To embrace diversity, I choose solitude

There are two types of power to keep this world running: one is the power of nature, one is the power of human mind. Nature is always mysterious, and it is fun to debunk it with a slice of detachment; with this detachment, it is easy to enjoy the diversity of nature; however, when it comes to human mind, this detachment is not so easy to come by. Without this detachment, it is getting challenging to enjoy the diversity of human mind. I cannot merely ignore this diversity, because I am living in an interpersonal environment where the variety is omnipresent. In this article, I won’t challenge the importance of enjoying the diversity of human mind; but advocate one of the ways to embrace diversity: solitude.

Appreciating diversity is a mindset

Enjoying the diversity of human mind means a compassionate way of life. I can lead a life with an appreciation of the variety resulting from nature and human mind. It is a life with love and peace. Nature’s diversity provides me with beautiful views, landscape, mystique, and awe. The variety of human mind reveals various ideas, opinions, ideology, beliefs, and perspectives. Diversity is a cactus, and it is tricky to enjoy it without being needled. I argue that appreciating diversity is a mindset and a belief, which centers around a skillful balance of mental activities.
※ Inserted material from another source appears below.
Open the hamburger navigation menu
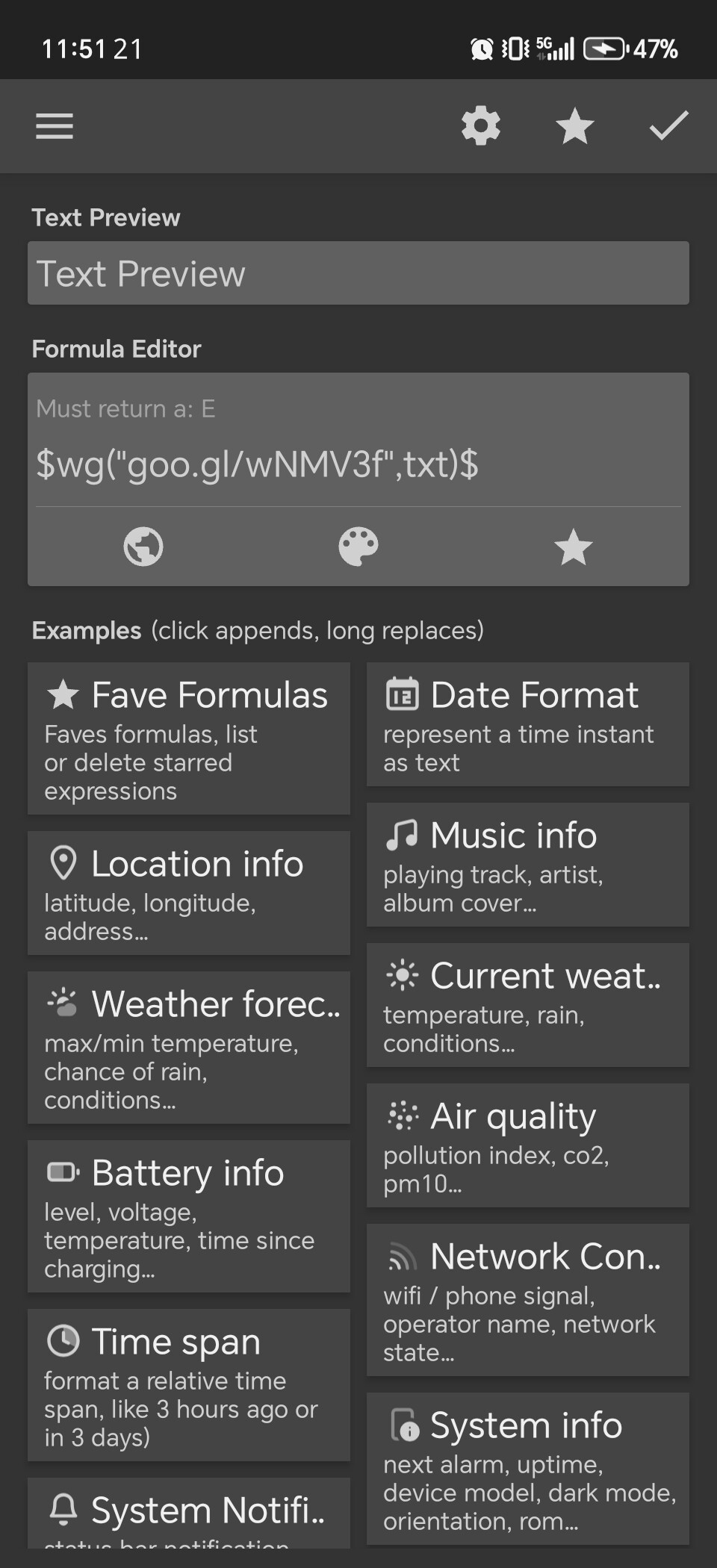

This mentality may not be natural and therefore require cultivation, which means that it will be very unstable for a long time before mindset is eventually fixed. However, there may be no such a moment of “fixed”, since this mindset embodies a dynamic entanglement of mental activities. Unlike the clear-cut, judgemental and straightforward viewpoints formed subconsciously, this mindset is more sensitive to the external conditions, such as the relations, languages, and emotions, which means maintaining the balance requires a considerable amount of mental energy. I also argue that mental energy is limited and needs to be skimped on.
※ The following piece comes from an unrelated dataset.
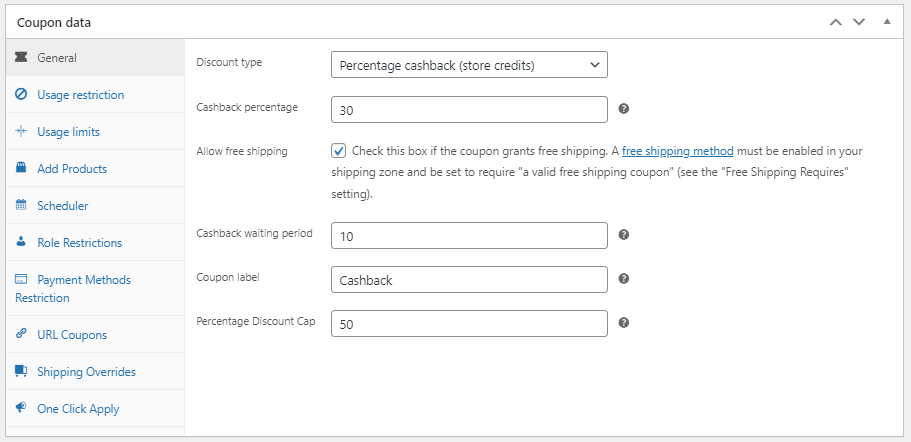Open the Role Restrictions tab
The image size is (911, 442).
[79, 243]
Solitude helps attain that mindset

For me, solitude is an excellent way to achieve that mindset. With solitude, I watch this dynamic from a distance, enjoy it without getting involved. With solitude, I wouldn’t spend so much of my mental energy shedding the influences from the external conditions, such as language, opinions, or soothing the unexpected resistance. With solitude, I could immerse myself in the inner richness of the mind to cultivate the affection for diversity. Incidentally, affection is a subjective thing, because subjectivity incarnates the mind. To embrace diversity, I appreciate the subjectivity of each thought, of course, in solitude.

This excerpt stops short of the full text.